== INSTRUCTIONS TO FOLLOW ==
Transcribe every one of the records below word for word, leaving out the pictures.

== THE DATA ==
+--

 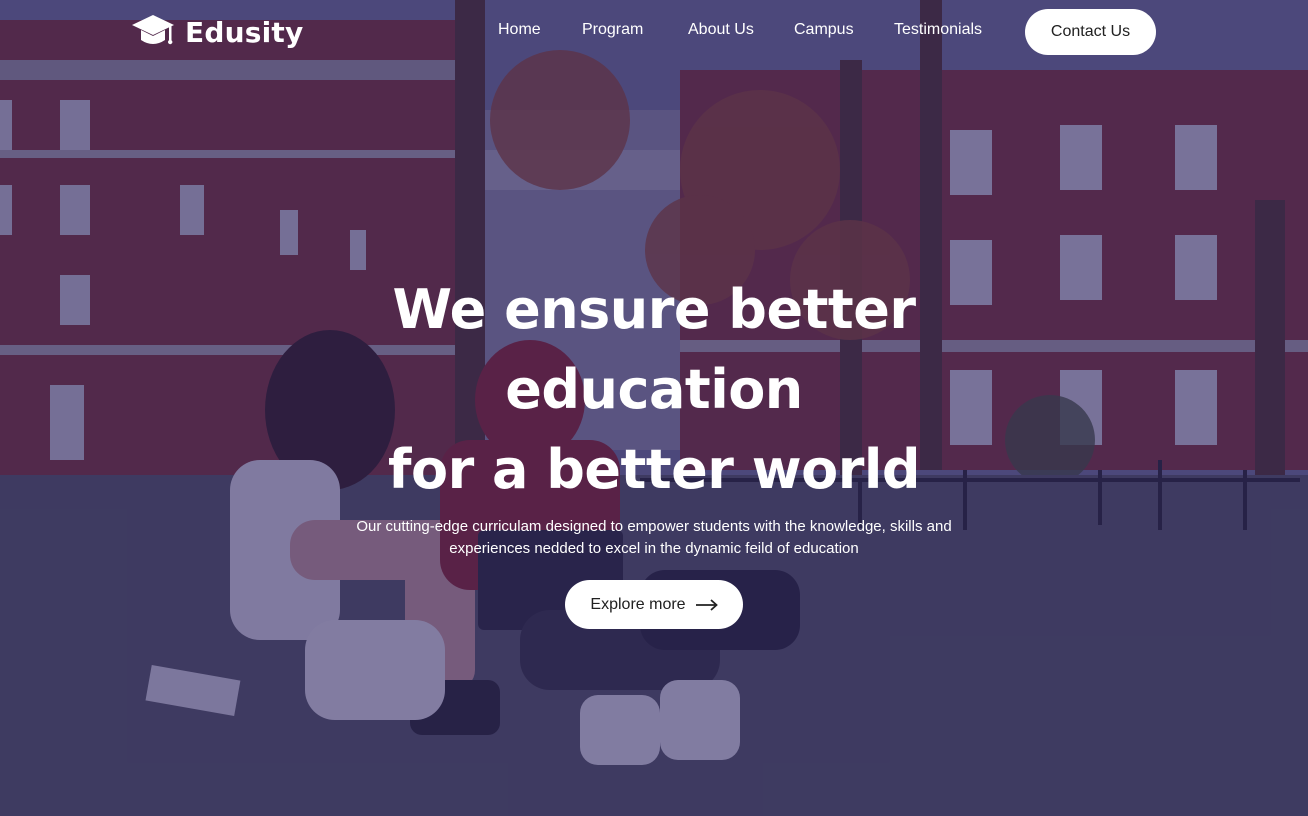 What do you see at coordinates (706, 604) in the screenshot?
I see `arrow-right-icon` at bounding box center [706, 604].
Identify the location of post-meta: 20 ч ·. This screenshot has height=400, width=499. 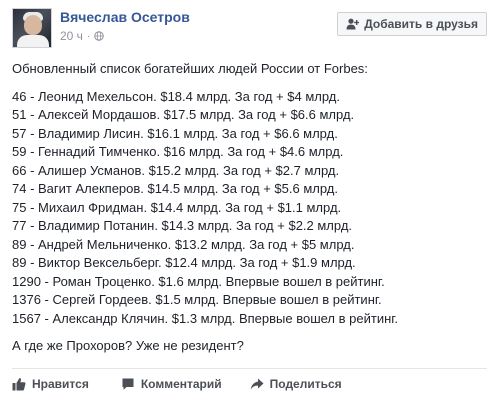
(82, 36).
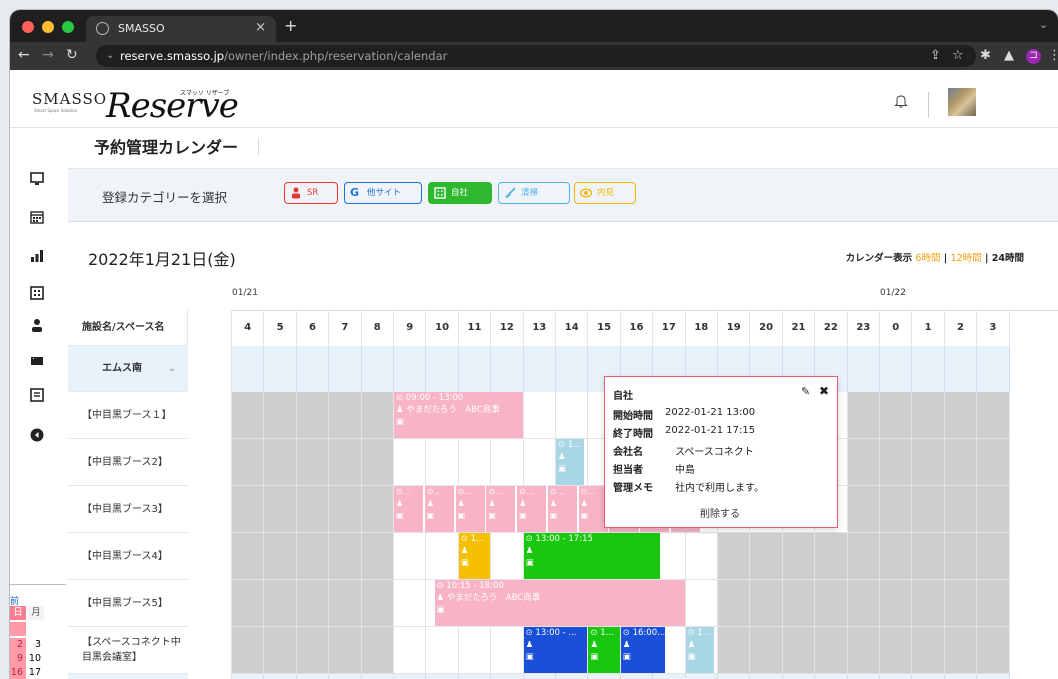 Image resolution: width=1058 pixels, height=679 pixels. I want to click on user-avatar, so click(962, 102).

+--

== ANSWER SPACE ==
  What do you see at coordinates (706, 604) in the screenshot?
I see `arrow-right-icon` at bounding box center [706, 604].
Identify the location of post-meta: 20 ч ·. This screenshot has height=400, width=499. 
(82, 36).
 Image resolution: width=1058 pixels, height=679 pixels. I want to click on user-avatar, so click(962, 102).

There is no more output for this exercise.